I'm thinking about selling or trading it on a smaller truck since all I use this truck for is commuting and daily driving. I've always heard that Toyota Tacomas are great trucks but I'd like to hear some first hand experience on what YOU know to be good, reliable, simple trucks. If/when I swap out I want a manual transmission, manual windows, seats, everything. I want to minimize repair costs as much as possible.

So let's hear the recommendations. Thanks guys!


----------



## floyd242 (Sep 21, 2010)

Get a 90-95 Tacoma with a 22r engine.


----------



## rjcruiser (Sep 21, 2010)

I had a '94 Toyota Pickup (pre-Tacoma) w/ the 22re motor.  The didn't become the Tacoma until '95.  Anyways...was bone stock...2wd.  No creature comforts other than A/C (which to me is a necessity).  Had manual windows, manual door locks, 5 spd, no power steering, no radio (had to install that aftermarket), 14" wheels.

Bought it for $2,700 with 125k on the ticker.  Sold it 3 years later with 180k on the ticker for $2,500.  Only thing I had to do was put a new radiator/water pump in it @ 170k miles.  It was the first time I'd ever done a water pump and it wasn't too difficult.

Everything on it was simple.  Also got 27mpgs.  Nope...wasn't a sexy truck, but I wish I hadn't sold it.  It pulled my lawn trailer around just fine and got me where I needed to go.

If you do go with an older Toyota...do yourself a favor and get the 22RE.  It is fuel injected and is more reliable/better mpgs than the 3.0 (slow) V6.  Just make sure the timing chain isn't rattling or you replace it around 180k-200k.  The guides are plastic and will wear out around that mileage.

If you're looking for 4x4s...they still get around 20-22 mpgs.  Which makes for a perfect commuter/weekend warrior.


----------



## rjcruiser (Sep 21, 2010)

floyd242 said:


> Get a 90-95 Tacoma with a 22r engine.



Just a note...the 22r is carbed...22re is fuel injected.  Pick your set-up...I've had both...never had an issue with the fuel injection....but the carb wasn't too difficult to rebuild either.


----------



## grizzlyblake (Sep 21, 2010)

Thanks for the replies. I'm looking for a four wheel drive that I can drive to work every day (100mi round trip) and take in the woods on the weekends. I don't care about it looking great or any of that stuff as long as it's solid and reliable. 

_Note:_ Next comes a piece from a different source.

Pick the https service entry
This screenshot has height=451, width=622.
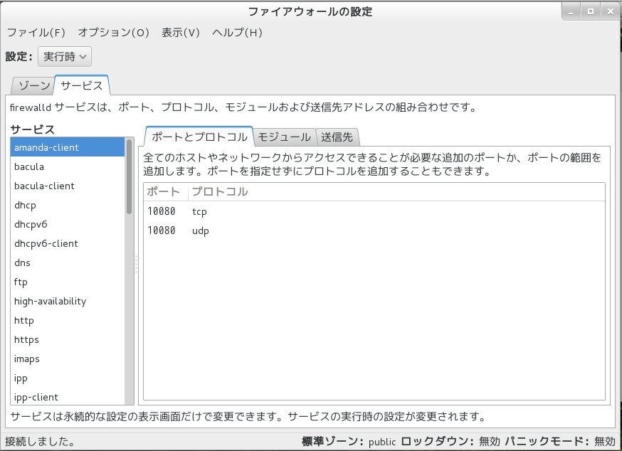26,339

I've been told the Tacomas are good, along with Jeep Cherokees of the same year range. 

I know every model of truck has a "sweet spot" model along with the models to avoid at all costs, meaning combinations of engines, transmissions, years, etc. 

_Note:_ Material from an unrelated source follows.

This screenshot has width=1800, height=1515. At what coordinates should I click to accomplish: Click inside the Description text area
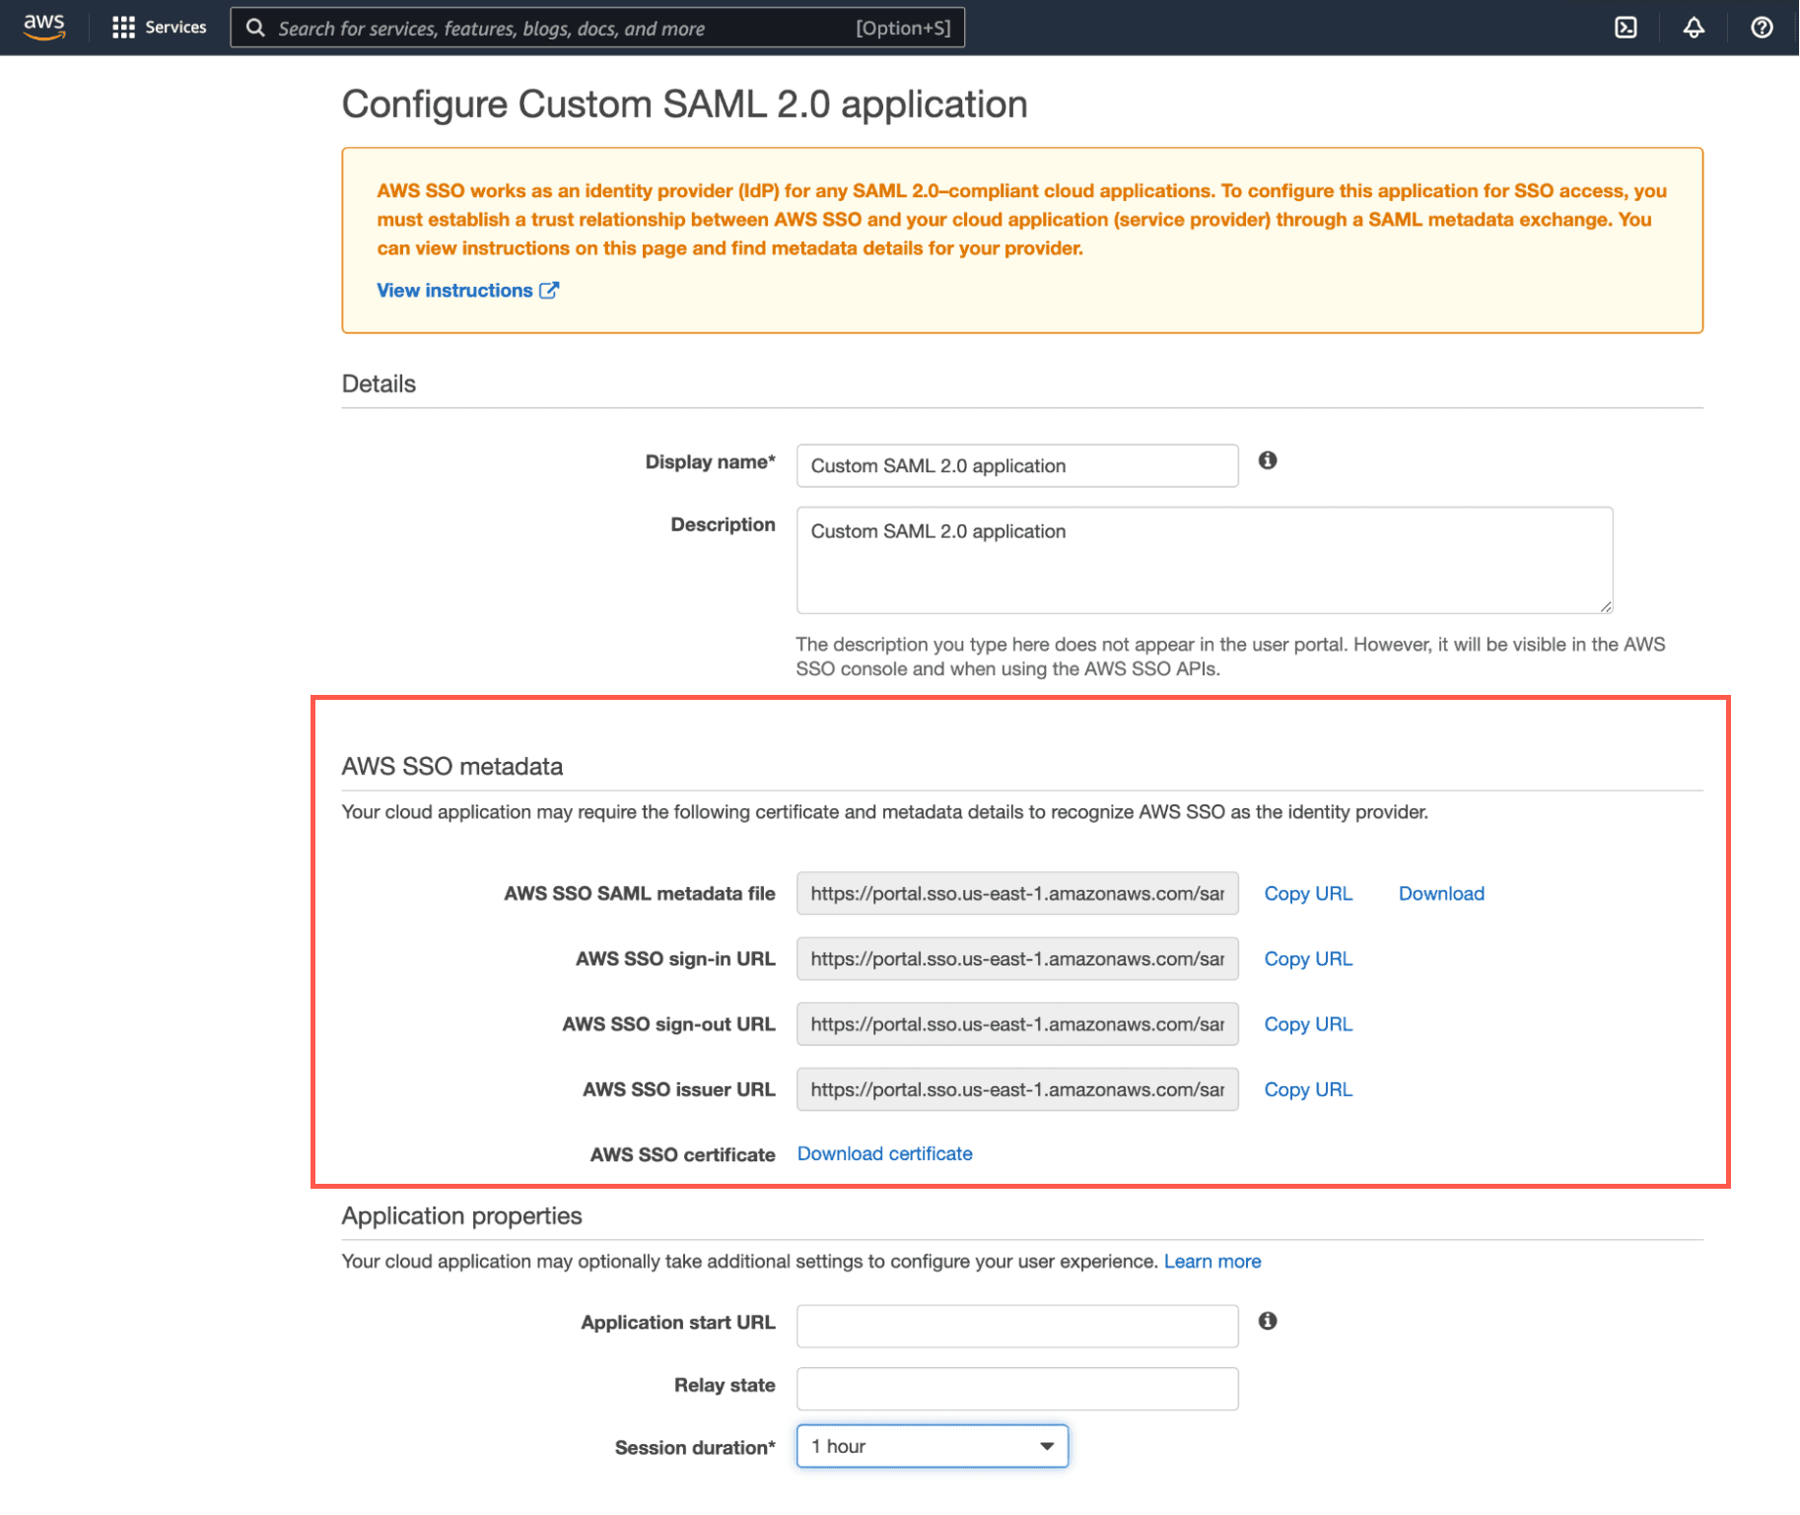pyautogui.click(x=1204, y=560)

Also, some advice here if any of you have dealt with this, but since this Dodge is the first truck I had a loan on, can I sell it before it's paid off? Would I just take the cash from the sale and give the payoff to the bank in return for the title?


----------



## redneck_billcollector (Sep 21, 2010)

What year is your dodge?  If you kept up a semi-decent schedule with oil changes, etc, that cummins is just getting broke in.  I have replaced trannies and front ends on dodges (manual trannies, can't tell you about autos), I will tell you this, that is alot cheaper than getting another truck, there are plenty of cummins out there with many, and I mean a whole lot more miles than yours going strong.  I had a 97 2500 that I put dang near a half million on and it was plenty hard miles too,  the only reason I got rid of it was the body was literally falling apart, I worked it hard, and I mean real hard.  The motor was still great and it was converted to marine diesel and still lives on...


----------



## merc123 (Sep 21, 2010)

Keep the Dodge...


----------



## LCT (Sep 22, 2010)

99 Ford Ranger 4x4 4.0 litre.  207k and I drive it 100mi round trip daily myself.


----------



## grizzlyblake (Sep 22, 2010)

Mine is a 2001 so it's got the 24V with 188K on the original VP44 injector pump. It's only a matter of time before I have to get a new one. I found one for $1K and a friend who can help install it in a day so that's not too bad. I also found out that I could get a Jasper transmission for about $3K and the same friend can help install it over a weekend. 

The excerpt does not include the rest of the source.